Work to be completed:
Your answer should be every line below that includes the word "warning".

======== Data under study

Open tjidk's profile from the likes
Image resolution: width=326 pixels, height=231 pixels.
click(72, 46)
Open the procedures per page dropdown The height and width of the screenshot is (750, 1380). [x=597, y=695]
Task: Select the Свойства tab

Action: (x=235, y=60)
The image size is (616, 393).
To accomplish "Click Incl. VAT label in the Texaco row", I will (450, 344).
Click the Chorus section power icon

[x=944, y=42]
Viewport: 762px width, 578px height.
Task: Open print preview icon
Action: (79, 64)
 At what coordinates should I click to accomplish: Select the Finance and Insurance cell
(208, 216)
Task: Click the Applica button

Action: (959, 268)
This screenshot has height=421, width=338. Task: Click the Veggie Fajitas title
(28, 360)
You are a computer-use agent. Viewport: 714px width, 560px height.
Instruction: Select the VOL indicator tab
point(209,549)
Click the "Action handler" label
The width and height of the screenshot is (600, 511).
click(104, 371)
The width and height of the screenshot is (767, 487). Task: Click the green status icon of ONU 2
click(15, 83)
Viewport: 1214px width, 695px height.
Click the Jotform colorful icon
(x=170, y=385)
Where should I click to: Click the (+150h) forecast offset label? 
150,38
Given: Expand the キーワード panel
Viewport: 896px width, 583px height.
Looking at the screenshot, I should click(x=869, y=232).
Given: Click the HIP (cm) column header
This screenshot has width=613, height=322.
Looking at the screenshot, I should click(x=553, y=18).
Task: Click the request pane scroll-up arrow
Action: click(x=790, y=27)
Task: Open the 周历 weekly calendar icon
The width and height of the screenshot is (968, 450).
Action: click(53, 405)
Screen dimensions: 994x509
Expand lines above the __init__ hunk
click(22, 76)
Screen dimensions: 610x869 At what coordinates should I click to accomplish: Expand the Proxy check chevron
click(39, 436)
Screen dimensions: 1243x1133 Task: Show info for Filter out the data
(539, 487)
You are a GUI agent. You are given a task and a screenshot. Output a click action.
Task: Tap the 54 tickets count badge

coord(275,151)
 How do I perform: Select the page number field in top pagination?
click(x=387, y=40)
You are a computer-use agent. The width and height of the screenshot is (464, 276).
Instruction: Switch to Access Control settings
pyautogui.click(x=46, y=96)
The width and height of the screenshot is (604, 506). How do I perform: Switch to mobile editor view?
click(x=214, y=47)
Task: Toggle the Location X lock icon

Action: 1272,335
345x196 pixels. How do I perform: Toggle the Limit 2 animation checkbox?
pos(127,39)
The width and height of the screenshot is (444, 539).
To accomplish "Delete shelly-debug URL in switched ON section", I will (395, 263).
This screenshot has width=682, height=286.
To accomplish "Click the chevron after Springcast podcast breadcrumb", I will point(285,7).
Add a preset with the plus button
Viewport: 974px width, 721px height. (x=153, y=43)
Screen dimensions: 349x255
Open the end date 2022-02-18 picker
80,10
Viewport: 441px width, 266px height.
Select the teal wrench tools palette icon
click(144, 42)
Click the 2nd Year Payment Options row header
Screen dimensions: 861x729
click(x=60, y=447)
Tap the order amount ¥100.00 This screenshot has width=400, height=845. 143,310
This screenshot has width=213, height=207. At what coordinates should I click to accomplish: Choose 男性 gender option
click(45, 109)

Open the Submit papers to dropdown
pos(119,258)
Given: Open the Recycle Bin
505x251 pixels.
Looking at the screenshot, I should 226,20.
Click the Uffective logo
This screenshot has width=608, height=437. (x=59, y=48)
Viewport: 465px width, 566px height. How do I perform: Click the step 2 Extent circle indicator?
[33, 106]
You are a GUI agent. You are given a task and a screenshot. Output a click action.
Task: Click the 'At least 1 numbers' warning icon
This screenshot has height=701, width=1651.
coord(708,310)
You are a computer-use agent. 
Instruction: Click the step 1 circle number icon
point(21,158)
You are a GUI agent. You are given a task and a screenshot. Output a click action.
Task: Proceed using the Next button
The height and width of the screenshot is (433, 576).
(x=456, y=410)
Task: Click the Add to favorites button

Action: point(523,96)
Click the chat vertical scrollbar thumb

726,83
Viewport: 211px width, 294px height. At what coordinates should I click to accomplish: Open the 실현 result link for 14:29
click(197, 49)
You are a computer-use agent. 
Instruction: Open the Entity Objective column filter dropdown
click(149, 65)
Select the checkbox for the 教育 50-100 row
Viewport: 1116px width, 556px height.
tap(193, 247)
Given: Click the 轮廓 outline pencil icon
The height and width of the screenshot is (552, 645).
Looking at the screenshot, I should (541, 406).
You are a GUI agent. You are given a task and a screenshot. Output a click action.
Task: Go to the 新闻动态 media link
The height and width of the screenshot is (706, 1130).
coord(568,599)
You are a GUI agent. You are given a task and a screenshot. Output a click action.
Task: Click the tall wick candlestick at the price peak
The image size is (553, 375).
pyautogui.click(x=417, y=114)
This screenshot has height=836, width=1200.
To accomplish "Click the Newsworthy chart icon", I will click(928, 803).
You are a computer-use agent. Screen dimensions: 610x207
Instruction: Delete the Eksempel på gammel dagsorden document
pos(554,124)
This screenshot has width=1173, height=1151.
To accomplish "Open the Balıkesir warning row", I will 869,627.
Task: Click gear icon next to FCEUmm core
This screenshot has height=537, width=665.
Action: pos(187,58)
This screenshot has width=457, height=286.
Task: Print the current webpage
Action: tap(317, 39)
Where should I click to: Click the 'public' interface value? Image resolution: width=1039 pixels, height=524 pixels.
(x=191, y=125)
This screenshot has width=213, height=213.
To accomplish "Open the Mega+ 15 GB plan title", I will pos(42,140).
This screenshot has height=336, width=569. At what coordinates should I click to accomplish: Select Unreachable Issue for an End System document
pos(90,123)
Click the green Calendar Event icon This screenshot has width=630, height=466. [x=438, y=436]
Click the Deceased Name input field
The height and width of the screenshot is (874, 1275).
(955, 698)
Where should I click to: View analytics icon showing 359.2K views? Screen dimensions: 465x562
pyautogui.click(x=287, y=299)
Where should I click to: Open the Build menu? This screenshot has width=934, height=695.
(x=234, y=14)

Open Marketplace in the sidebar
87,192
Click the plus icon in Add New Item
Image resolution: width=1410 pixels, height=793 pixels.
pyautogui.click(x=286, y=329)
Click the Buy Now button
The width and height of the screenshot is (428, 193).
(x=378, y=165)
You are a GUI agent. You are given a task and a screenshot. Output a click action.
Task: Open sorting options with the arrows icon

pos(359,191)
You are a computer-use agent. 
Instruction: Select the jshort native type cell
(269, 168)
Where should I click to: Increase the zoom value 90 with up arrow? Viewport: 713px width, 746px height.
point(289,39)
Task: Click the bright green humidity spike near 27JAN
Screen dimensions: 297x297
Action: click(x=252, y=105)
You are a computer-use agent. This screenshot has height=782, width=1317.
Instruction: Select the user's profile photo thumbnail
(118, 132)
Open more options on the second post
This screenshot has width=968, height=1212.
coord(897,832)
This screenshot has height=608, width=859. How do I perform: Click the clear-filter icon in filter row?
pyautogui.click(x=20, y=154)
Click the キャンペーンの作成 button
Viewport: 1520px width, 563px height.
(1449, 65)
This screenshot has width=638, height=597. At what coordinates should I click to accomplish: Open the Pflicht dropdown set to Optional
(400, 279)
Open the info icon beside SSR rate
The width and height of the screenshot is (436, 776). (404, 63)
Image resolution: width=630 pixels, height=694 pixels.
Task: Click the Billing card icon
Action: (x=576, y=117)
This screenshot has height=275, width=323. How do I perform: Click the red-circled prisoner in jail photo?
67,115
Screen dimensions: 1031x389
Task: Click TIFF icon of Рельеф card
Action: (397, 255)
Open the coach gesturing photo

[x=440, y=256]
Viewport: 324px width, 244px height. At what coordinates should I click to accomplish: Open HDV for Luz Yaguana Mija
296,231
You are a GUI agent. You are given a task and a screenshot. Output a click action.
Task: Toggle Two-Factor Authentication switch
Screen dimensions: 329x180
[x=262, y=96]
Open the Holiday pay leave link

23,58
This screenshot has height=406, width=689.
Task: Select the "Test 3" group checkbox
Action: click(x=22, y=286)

================

Task output:
Task: Click the 'At least 1 numbers' warning icon
To accomplish "Open the Balıkesir warning row", I will 869,627.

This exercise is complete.